The people aboard Great Moor had taken to sleeping in shifts, and were calling one another the night hawks and the morning larks. Bridget ban, of course, had contrived to place herself at the opposite time of the day to the scarred man. Perhaps this was a sign that he should not have bought the ticket to Dangchao Waypoint in the first place. But what foiled her of this intention was that the scarred man knew no night or day and he in his own self could split his shifts. A part of him was always awake; and Inner Child, of all of him, never slept.
So it was Inner Child who saw Méarana and Bridget ban enter the refectory and who heard the daughter say to the mother, “He wants only a bowl of uiscebeatha to be as I found him on Jehovah.”
“Perhaps,” said the Red Hound, “you should have left him there.”
“Ah, no, Mother, for then I would have lost you, out in the Wild. Remember that, I pray. He came for you when no one else could.”
“And now I have come for him, so the score is paid. He has lived too long in the Shadows and has learned their lawless ways.”

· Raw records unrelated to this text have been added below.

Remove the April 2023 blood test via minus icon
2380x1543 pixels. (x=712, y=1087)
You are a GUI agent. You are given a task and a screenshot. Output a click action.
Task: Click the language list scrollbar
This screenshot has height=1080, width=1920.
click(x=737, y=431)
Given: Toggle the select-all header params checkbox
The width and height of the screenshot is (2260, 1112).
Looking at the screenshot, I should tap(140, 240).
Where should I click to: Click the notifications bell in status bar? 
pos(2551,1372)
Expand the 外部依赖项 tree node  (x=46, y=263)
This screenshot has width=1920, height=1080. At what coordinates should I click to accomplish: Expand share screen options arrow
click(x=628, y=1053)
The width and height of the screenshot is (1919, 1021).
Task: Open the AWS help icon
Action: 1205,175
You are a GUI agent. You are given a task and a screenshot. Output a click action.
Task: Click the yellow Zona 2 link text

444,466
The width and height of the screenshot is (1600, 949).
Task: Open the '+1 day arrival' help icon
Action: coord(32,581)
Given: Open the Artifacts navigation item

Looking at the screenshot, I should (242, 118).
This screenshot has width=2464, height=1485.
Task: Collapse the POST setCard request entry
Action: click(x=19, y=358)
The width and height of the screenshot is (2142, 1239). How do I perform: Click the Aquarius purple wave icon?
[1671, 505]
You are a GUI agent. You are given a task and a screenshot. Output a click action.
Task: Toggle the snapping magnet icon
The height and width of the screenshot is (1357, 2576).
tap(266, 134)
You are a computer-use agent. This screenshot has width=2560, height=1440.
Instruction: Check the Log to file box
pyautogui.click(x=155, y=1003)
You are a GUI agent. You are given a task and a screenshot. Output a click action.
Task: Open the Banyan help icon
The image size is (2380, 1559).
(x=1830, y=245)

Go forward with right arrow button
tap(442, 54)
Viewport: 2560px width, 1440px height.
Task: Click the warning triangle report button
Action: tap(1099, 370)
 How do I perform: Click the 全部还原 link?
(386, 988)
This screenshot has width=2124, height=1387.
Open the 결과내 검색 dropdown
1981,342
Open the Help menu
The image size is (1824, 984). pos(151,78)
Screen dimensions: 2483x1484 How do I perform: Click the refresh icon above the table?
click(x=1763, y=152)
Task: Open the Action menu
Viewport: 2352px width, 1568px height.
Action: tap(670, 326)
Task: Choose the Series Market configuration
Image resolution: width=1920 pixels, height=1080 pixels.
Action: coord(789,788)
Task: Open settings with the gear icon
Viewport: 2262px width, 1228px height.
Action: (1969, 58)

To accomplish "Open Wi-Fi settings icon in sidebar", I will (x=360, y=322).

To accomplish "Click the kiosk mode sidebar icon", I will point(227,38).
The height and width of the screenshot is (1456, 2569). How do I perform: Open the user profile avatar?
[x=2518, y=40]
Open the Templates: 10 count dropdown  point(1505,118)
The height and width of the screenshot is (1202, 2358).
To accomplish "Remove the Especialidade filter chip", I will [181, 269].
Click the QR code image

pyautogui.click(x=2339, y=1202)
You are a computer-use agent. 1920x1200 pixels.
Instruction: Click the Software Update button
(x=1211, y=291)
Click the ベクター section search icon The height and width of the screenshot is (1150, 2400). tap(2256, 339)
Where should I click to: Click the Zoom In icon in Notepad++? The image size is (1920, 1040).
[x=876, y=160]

Inner Child had aroused the rest of the scarred man, and the Silky Voice took the tongue to answer. No, not lawless, my dear. They have their codes and laws, just as you do. Different laws and different codes, it’s true. They are more flamboyant; you are more considered. You both dance with death, but you dance at decorous arm’s length while they dance in passionate embrace.
Bridget ban came to the table and sat across from the scarred man. The harper stood a little behind her. The Fudir could see how closely they resembled each other, but he could see the differences, too. In the chin, and in the ears. Those Méarana had gotten from him.
“Do you admire the Shadows, then?” asked the Hound.
Donovan grinned through the scarred man’s lips. “I admire them—and pity them. I have seen them laugh, and seen them weep. And while they laugh and weep for different reasons than you, the tears themselves are genuine.”
Bridget ban leaned forward. “You killed Padaborn in cold blood. He was helpless; he was our prisoner.”
“Ah. My old Leader. He was far from helpless, and he was not our prisoner. I dared not turn my back on him to fight Gidula. But … It was not I who shot him.”
“No?”
“It was Gidula.”
“But, they were allies. They had entered the Gayshot Bo together.”
“Oh, yes,” said Donovan. “But you underestimate the levels of deception and treachery at work. Gidula would never have shot the Secret Name—until the masque came off and he saw Geshler Padaborn.”
“How do you know that?”
“I don’t, and we cannot ask Gidula; but that’s how the smart money bets. The Secret Name always wears a masque and is the only Name who is nameless. Poor Gesh. His mind was what mine should have been, working in perfect harmony.”
“Is it so good then,” Méarana asked, “to brook no dissent?”
Ha! said the Sleuth. She got you there!
The Fudir grinned crookedly. “Maybe not, but it is quieter.”
Bridget ban spoke up and her voice was not as harsh as it might have been. “What is it you want, Donovan? Or should I call you Tom?”